Вечером, подходя к дому Бартоломея Ивановича, Калинин заметил какое-то особенное освещение. «Уж не гости ли?» – подумал он и смутился. Он боялся новых людей.
У Бартоломея Ивановича точно были гости. В маленькой столовой с выбеленными стенами стоял высокий медный самовар, булки, масло и сливки; за столом, покрытым праздничной скатертью, сидела Лёля Аюнина, веселая и живая, рядом с ней Ренке, который смотрел на нее вдохновенными глазами, полными самого преданного обожания; довольный и красный Бартоломей Иванович прилежно угощал Марью Васильевну, мать Лёли. Марья Васильевна разливала чай. Она казалась похудевшей и побледневшей.
– А, вот и он! – радостно сказал Бартоломей Иванович и представил его гостям.
Калинин сначала смутился, но Марья Васильевна глядела на него ласково, а Лёля показалась ему изящной и миленькой, и он понемногу вошел в разговор и совсем развеселился. Калинин никогда не бывал в женском обществе. Летом он нигде подолгу не жил, а зимой, в Петербурге, не приходилось. В Петербурге есть дамы, есть курсистки, но нет девушек обыкновенных, привлекательных. А Лёля была именно такая девушка. Она не завела сразу разговора о Бокле, потому что не читала его; говорила весело, шутливо и немного кокетливо. Калинин пробовал поспорить с ней – она его не победила, но и сама увернулась; Калинин хотел запугать ее парадоксами – но и это ему не удалось; наконец она сказала, что по ее мнению весь Гёте – дрянь, кроме «Фауста», да и то вторая часть порядочная чепуха; Калинин возмутился, стал горячо спорить, доказывать, кричать – Лёля смеялась и тоже приводила доказательства, и он никак не мог ее убедить. А Ренке так и не спускал глаз с Лёли все время. Она была очень хорошенькая в этот вечер. Вообще же многие ее находили дурной, и она действительно не была красива. Неправильное лицо, довольно большой рот с короткой верхней губой, коротко обрезанные белокурые волосы, немного волнистые, и светло-зеленые глаза, умные и веселые. Ей было весело в этот вечер.
Калинин даже с места встал, так горячо защищал Гёте.
– Постойте, вы говорите: сантиментальность; что ж из этого? Знаете ли вы, в какое время он жил? Тогда нельзя было писать не сантиментально. А разве вы не видите, как он сам относится к этой сантиментальности? Он – олимпиец, у него такая объективность…
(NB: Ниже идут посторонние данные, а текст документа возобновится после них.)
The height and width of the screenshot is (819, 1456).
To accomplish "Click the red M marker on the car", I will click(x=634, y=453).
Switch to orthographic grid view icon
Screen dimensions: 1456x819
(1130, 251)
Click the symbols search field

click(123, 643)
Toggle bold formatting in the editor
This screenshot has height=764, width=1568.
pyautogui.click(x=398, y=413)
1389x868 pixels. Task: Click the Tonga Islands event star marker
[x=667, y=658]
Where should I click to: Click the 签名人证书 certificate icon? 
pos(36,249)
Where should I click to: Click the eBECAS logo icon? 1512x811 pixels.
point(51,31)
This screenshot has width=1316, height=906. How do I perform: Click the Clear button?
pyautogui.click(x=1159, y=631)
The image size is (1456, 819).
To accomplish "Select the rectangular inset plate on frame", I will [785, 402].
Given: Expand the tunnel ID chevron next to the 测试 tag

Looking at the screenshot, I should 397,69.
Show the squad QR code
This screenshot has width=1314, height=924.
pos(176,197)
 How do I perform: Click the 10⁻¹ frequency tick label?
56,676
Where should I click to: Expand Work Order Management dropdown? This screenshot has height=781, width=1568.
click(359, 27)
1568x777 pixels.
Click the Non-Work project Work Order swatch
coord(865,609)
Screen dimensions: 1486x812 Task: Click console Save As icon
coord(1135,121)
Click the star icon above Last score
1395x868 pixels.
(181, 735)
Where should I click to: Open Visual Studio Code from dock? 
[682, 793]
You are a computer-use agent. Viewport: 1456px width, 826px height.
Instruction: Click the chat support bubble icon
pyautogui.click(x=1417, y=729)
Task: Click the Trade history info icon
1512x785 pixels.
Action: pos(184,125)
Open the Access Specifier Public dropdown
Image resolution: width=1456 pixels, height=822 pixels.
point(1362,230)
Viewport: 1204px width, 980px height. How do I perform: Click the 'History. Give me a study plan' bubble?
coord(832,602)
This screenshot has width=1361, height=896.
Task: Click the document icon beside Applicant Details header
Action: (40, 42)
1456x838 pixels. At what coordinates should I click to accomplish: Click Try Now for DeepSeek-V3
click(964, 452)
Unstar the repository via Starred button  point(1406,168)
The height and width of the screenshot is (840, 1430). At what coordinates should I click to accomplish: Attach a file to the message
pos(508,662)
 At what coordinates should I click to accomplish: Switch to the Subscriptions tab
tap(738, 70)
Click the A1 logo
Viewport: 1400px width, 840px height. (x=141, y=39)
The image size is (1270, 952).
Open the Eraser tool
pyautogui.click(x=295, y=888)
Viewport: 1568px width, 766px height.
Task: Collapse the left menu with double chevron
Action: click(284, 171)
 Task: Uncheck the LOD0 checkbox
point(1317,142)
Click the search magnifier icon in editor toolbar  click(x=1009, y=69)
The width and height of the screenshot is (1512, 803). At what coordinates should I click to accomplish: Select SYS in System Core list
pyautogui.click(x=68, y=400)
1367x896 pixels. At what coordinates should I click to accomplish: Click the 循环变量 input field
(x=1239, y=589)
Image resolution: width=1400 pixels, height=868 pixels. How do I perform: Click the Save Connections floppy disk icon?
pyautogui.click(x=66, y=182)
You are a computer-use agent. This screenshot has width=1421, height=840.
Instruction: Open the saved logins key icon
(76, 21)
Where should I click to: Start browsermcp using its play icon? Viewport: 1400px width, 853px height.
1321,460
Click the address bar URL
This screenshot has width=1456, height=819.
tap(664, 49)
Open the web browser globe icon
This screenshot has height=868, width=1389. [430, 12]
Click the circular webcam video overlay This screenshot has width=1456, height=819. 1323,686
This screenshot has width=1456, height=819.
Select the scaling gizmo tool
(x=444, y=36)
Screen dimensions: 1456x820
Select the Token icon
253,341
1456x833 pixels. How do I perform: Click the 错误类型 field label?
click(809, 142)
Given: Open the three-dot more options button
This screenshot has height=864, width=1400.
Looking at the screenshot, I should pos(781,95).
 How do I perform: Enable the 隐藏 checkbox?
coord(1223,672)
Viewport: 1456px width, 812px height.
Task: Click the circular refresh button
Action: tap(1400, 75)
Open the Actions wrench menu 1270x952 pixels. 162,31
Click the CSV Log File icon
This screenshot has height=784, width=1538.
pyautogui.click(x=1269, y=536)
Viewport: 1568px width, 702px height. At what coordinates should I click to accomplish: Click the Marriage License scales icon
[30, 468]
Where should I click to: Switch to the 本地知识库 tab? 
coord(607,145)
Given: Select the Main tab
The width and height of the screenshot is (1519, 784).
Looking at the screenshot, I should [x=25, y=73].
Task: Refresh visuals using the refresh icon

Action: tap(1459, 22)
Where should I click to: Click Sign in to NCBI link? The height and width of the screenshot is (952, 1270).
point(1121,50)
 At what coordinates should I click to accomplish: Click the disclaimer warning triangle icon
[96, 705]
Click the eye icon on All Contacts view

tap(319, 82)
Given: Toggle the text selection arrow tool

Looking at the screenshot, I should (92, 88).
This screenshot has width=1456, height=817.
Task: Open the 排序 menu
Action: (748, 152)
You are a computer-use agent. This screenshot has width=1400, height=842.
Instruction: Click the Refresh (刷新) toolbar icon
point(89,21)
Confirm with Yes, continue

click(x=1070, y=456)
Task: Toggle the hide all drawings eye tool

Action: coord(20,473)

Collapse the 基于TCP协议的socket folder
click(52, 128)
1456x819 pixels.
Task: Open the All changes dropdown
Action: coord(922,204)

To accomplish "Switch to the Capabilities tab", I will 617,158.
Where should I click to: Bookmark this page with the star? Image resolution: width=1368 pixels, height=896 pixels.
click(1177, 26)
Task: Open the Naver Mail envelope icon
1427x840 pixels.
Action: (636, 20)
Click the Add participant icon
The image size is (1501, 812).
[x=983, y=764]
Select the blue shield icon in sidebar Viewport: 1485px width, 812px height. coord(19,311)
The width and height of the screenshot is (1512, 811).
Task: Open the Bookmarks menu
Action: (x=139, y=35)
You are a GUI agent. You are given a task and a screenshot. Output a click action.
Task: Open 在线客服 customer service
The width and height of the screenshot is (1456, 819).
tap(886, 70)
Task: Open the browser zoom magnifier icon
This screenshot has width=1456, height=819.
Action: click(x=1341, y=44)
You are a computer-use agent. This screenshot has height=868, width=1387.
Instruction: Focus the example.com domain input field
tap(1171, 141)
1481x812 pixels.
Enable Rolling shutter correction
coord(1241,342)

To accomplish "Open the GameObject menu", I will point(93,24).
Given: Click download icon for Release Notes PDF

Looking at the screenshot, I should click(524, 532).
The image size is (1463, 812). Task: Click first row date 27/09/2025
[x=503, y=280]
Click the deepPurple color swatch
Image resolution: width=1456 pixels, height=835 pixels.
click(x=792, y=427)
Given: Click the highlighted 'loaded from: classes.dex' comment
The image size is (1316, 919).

– Отчего же «Фауст» не сантиментален?
– Вы вторую часть не признаете… Может быть, она тоже сантиментальна по-вашему? Господи, что это за чудная вещь! Я помню, как я наслаждался…
– Я бы тоже рада наслаждаться, да я ее не понимаю… Калинин опять разгорячился, бегал по комнате, спорил…
И вдруг он сразу остановился, как тогда, утром, в лесу. Он сел тихонько на свой стул, молчал и смотрел печально; Лёлина веселость тоже прошла; она взглянула на Калинина, и ей самой стало грустно; ей не хотелось, чтобы он был такой, пусть бы лучше веселый, как прежде; и ей казалось, что он сделался ребенком, которого обидели… Она неловко старалась развеселить его, ну хоть рассмешить. Все было напрасно. Вечер кончился невесело.